Diese Ausgabe enthält folgendes Thema: 

  • 90 Jahre schwul-lesbische Befreiungsbewegung in der Schweiz

    

90 Jahre schwul-lesbische Befreiungsbewegung in der Schweiz!

eos. Es war ein Luzerner, der den Anstoss gab und am Wochenende vom 1./2. Juli 1922 in Luzern zum Präsidenten des ersten Zusammenschlusses von Homosexuellen in unserem Lande gewählt wurde. "Schweizer Freundschafts-Verein" hiess die Gruppierung. Nach drei Monaten gab sie sich den Namen "Schweizer Freundschaftsbund / Société amicale suisse". Die Mitglieder, auch Frauen, kamen aus fast allen Kantonen, inkl. Romandie.

Warum in der Zentralschweiz, im traditionell katholischen Luzern und nicht in anderen, liberaleren Orten? Das mochte daran liegen, dass hier besonders repressive Bedingungen den Leidensdruck ins Unerträgliche steigerten. Denn das 1906 geschaffene Luzerner Kriminalstrafgesetz war bezüglich Sexualverhalten das schärfste von allen übrigen Kantonen. Jede "unnatürliche Befriedigung des Geschlechtstriebes mit einem Menschen oder mit Tieren" war strafbar und wurde mit Zuchthaus bis zu fünf Jahre geahndet. Es betraf alle, auch Frauen und Minderjährige und entsprach völlig dem Diktat der damaligen sittlich-moralischen Vorstellungen.

Vor diesem Hintergrund ist die fast verzweifelt mutige Gründung einer Vereinigung von Homosexuellen zu sehen. Ihr leuchtendes Vorbild war der nur zwei Jahre zuvor entstandene Deutsche Freundschafts-Verband (DFV) mit Sitz in Berlin. Alle Mitglieder waren auch diesem Verband angeschlossen. Via DFV hatte man sich kennen gelernt, vom DFV erwartete man Unterstützung im langwierigen und gefahrvollen Kampf um die gemeinsame Sache.

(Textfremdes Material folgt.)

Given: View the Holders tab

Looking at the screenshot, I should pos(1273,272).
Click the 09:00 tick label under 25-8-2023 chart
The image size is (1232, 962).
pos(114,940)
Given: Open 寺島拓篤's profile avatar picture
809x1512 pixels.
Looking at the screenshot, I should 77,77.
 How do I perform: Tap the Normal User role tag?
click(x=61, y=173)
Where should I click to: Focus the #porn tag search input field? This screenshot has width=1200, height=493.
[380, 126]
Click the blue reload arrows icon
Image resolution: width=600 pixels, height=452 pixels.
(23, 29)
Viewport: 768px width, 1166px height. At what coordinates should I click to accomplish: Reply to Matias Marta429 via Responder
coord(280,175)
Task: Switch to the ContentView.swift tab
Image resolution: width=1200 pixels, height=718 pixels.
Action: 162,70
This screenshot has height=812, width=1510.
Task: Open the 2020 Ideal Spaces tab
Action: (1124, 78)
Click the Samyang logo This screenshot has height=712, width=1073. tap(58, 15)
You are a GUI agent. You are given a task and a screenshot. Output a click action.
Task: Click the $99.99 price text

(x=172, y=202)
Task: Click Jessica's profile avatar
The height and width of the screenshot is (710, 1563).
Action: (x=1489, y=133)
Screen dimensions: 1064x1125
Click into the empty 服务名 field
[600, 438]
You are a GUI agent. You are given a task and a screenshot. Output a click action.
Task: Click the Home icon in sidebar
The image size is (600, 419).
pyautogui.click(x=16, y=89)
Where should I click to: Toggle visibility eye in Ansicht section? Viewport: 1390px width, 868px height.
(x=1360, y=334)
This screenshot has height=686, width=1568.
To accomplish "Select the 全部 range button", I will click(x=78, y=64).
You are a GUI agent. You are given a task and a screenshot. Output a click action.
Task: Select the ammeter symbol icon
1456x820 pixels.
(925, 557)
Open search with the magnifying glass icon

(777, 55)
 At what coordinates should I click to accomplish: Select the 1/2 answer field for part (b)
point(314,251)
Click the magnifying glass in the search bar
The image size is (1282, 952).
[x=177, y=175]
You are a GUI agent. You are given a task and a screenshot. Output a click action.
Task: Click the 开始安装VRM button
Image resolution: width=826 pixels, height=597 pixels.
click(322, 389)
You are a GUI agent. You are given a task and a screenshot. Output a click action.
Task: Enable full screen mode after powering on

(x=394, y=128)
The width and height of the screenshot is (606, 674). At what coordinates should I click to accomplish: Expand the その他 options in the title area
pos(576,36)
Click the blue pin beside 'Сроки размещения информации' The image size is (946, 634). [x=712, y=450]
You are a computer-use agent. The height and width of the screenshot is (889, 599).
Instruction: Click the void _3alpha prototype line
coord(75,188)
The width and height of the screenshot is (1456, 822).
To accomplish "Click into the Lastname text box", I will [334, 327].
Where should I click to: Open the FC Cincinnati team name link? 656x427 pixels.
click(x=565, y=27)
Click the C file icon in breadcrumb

Ohne DFV hätte man den Mut zur eigenen Gründung nicht gehabt. Folgerichtig beschlossen die Mitglieder bei ihrem zweiten Luzerner-Treffen im Oktober 1922 den Beitritt zum DFV als "Landessektion Schweiz".

Der ursprüngliche Bericht zur Gründungsversammlung vom 1. und 2. Juli 1922 ist im Organ des DFV, der Zeitschrift Die Freundschaft publiziert worden. So blieb er erhalten und ist heute u.a. auch ein interessantes Dokument über Stimmung, Sprache und Umgangsformen jener Zeit.